The loan amount is PLN 106 629,40  (as of 1 June 2020). These are low-interest loans. Repayment period is up to 7 years. Borrowers who have obtained a business start-up loan may benefit from free consultancy and training services. As of 22.11.2021, the name of the programme was changed, i.e. the name: Programme "First Business - Support in start-up II" was replaced with: "Government Programme First Business - Support at Start". From 2022, a loan of up to 99 000 PLN can be obtained, from 2023 up to 129 PLN. 

Academic Business Incubators (Akademickie Inkubatory Przedsiębiorczości

Academic Business Incubators were established in 2004. The goal was to create a place in Poland where one could start a business and acquire support without huge risk. The offer is mainly for students, but can also be availed of by other people. 

Academic Business Incubators offer the possibility of setting up a Trial Company, without registering a business. The pre-incubation model (Non-ZUS Business) involves using the legal personality of Academic Business Incubators by first-time entrepreneurs for the purpose of setting up their business. 

In addition to accounting and legal support, the offer includes using the offices of Academic Business Incubators, consultations with experts, training, mentor support, and other support. 

In 2005, the nationwide network of Academic Business Incubators had 12 incubators, while in 2015 there were 56. 

In 2006, there were 300 start-ups in the Incubators. In 2015, there were 2,300. 

Academic Business Incubators is Europe’s leading start-up organisation, setting trends in Poland and abroad, which, together with the Business Link network and the Seed Capital fund, forms a start-up ecosystem comparable to the Google ecosystem. 

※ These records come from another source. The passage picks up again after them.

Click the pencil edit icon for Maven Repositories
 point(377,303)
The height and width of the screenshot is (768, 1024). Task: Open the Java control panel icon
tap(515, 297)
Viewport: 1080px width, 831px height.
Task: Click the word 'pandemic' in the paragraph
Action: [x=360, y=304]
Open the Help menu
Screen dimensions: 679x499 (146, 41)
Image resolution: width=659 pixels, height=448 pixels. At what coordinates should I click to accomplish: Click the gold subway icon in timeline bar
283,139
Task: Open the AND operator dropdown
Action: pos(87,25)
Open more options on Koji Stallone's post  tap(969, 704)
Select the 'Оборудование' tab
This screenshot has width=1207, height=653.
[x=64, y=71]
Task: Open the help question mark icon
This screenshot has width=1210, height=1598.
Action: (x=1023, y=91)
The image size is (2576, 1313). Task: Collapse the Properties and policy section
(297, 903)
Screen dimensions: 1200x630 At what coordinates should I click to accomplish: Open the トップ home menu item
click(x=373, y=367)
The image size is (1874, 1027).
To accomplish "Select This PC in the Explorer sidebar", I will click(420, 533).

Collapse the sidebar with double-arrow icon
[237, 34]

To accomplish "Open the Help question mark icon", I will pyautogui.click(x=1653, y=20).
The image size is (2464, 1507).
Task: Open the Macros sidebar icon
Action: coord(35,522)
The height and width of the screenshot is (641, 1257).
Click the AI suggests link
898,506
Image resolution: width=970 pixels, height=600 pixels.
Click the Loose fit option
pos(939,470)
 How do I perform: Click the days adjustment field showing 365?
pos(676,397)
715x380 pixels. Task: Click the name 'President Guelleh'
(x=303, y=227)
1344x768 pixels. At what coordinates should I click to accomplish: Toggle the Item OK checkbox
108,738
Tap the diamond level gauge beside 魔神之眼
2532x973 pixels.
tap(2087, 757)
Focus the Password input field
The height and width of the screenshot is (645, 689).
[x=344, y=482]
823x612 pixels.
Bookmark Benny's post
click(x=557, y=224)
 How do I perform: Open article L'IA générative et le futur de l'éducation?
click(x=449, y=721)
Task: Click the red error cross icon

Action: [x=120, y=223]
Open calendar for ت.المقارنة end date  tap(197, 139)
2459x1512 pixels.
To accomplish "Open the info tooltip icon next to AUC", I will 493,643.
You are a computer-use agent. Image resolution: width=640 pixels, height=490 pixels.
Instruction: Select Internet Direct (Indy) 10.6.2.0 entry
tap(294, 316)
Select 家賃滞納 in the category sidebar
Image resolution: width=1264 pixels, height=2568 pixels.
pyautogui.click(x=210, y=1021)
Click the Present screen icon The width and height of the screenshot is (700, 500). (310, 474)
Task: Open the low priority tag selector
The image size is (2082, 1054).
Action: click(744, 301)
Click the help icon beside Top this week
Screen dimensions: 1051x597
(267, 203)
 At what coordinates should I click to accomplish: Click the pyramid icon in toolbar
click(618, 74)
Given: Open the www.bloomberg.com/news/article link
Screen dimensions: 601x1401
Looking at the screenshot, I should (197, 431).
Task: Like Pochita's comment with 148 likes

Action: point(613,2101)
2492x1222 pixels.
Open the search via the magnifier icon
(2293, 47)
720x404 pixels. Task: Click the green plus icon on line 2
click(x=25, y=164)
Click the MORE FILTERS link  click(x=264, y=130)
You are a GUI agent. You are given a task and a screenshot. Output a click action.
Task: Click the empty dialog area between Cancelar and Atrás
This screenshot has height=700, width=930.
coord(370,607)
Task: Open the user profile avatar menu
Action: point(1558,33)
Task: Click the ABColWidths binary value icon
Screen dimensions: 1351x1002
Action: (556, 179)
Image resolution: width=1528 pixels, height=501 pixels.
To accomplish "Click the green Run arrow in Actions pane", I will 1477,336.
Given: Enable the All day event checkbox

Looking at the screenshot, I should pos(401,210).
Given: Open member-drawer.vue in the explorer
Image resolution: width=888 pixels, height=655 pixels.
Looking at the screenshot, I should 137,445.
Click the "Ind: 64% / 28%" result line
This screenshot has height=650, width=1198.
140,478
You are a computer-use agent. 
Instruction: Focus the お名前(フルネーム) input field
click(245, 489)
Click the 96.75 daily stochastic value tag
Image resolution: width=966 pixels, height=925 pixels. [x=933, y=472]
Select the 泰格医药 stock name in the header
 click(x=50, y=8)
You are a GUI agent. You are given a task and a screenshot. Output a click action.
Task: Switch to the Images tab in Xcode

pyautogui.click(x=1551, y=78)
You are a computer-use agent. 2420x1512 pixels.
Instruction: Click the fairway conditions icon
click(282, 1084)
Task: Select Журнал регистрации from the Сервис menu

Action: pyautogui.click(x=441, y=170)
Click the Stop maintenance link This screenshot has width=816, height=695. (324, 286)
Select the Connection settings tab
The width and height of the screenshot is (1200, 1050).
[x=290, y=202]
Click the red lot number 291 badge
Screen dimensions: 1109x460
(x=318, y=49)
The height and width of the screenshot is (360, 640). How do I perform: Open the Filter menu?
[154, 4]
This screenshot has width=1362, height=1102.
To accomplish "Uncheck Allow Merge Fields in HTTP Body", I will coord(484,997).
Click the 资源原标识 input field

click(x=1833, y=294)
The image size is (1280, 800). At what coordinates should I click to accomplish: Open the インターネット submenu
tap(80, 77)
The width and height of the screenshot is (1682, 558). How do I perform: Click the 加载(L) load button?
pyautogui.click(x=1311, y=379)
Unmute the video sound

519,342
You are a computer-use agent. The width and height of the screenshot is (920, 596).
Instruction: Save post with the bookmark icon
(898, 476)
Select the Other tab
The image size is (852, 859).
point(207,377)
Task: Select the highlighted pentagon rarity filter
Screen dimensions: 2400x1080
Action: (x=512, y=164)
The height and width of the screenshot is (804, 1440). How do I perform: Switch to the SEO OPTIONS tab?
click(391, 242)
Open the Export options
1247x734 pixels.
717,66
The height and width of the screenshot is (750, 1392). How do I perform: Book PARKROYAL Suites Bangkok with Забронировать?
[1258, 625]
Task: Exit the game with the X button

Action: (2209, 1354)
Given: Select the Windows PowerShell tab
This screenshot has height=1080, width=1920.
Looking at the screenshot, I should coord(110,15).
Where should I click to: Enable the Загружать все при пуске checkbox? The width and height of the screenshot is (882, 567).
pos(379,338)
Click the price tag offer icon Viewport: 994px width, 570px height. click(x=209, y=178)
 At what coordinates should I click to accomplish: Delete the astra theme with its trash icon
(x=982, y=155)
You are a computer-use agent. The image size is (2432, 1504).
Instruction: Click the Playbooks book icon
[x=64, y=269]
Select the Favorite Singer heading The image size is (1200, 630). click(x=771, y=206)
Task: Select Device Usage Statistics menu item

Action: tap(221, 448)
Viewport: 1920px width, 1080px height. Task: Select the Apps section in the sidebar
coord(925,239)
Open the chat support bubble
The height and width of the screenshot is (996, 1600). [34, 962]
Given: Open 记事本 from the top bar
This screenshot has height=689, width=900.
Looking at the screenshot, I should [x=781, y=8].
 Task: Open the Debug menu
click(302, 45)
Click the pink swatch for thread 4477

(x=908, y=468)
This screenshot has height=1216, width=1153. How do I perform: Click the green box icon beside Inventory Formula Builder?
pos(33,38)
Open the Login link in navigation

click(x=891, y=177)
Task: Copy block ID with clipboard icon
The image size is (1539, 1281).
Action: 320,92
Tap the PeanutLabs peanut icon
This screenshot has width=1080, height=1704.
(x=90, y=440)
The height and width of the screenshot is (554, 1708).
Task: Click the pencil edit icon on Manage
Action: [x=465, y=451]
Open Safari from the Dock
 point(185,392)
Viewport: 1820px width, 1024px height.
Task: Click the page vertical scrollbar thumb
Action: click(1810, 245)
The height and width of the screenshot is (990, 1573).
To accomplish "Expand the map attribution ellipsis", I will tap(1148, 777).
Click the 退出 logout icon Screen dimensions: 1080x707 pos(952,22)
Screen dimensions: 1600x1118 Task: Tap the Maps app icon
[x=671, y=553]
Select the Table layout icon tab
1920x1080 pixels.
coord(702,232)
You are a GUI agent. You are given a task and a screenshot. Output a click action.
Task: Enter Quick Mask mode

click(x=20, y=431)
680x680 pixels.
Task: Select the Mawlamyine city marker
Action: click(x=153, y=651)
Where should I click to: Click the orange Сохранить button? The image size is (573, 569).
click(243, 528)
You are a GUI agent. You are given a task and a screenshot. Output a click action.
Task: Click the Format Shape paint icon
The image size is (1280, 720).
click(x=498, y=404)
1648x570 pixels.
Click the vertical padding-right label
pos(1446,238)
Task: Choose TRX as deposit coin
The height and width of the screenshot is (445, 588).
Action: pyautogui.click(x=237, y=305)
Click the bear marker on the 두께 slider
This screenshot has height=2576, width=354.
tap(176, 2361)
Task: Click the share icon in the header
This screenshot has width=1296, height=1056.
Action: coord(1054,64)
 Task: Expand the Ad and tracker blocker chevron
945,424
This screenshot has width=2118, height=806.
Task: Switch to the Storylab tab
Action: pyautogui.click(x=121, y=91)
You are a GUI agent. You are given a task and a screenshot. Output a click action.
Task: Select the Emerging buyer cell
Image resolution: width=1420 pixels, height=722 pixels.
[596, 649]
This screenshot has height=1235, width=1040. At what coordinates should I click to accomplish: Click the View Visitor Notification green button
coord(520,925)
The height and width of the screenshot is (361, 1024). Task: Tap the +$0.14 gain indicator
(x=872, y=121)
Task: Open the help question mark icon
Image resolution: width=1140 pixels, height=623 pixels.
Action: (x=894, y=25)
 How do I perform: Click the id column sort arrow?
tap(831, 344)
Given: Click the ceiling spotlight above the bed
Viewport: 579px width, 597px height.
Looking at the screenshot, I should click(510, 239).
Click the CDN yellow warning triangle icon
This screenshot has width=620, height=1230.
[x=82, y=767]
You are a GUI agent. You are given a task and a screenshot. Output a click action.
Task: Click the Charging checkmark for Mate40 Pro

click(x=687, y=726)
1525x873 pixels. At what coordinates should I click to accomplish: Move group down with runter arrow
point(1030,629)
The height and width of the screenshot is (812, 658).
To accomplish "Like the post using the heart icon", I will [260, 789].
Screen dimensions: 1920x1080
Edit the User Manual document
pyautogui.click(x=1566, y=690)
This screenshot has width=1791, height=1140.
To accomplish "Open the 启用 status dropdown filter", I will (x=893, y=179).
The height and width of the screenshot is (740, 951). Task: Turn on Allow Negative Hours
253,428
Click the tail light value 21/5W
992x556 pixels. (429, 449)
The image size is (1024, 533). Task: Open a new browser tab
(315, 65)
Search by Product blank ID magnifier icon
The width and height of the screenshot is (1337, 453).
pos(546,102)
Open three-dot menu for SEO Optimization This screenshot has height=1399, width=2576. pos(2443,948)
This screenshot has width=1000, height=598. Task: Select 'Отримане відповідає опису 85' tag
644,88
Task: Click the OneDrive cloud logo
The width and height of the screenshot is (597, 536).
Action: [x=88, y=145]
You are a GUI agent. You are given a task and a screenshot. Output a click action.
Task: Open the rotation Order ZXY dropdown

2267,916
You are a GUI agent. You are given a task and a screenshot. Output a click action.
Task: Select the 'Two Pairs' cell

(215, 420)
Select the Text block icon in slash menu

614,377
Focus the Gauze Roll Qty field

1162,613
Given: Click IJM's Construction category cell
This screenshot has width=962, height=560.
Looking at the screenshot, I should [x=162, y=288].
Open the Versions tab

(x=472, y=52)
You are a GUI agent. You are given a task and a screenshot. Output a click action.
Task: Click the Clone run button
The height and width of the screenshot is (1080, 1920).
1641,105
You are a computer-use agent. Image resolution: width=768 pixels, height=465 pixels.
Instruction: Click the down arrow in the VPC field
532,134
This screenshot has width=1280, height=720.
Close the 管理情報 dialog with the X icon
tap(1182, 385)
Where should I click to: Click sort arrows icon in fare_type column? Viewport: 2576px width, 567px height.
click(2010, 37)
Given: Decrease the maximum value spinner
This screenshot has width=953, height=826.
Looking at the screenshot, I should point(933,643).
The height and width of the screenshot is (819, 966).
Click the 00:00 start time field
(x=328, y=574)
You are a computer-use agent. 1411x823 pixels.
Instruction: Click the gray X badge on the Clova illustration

Since 2004, thanks to Academic Business Incubators, more than 12,000 companies have been created, including well-known brands such as,, MISBHV, Key2Print, and Glov. 

Employment Offices

Employment Offices offer funding support for starting a business (see 3.9) – this is a form of support provided to the unemployed. The amount of funding is specified in a contract, but cannot be higher than 6 times the average salary,(i.e. PLN 25 533 as at December 2017, PLN 29 035 as at September 2019, PLN 31 988 as at June 2020). As of 2022 the highest possible amount of the loan is PLN 36 000, as of 2023 – 38 880. The aid is non-repayable, provided that the conditions specified in the contract are fulfilled.  

Those who meet the criteria set out in the Act of 13 June 2003 on Social Employment (Journal of Laws (Dz.U.) of 2003, No. 122, item 1143, as amended) may receive funds for the establishment of a social co-operative (e.g. persons coming out of homelessness, alcohol and drug addicts, mentally ill persons, long-term unemployed, disabled). 

Some Employment Offices run schemes which offer funding to young people (aged 18 to 30) for the running of a business. An example is the scheme “Activation of unemployed young people in Warsaw (II)” co-financed by the European Social Fund under the Knowledge Education Development Operational Programme, Sub-measure 1.1.1.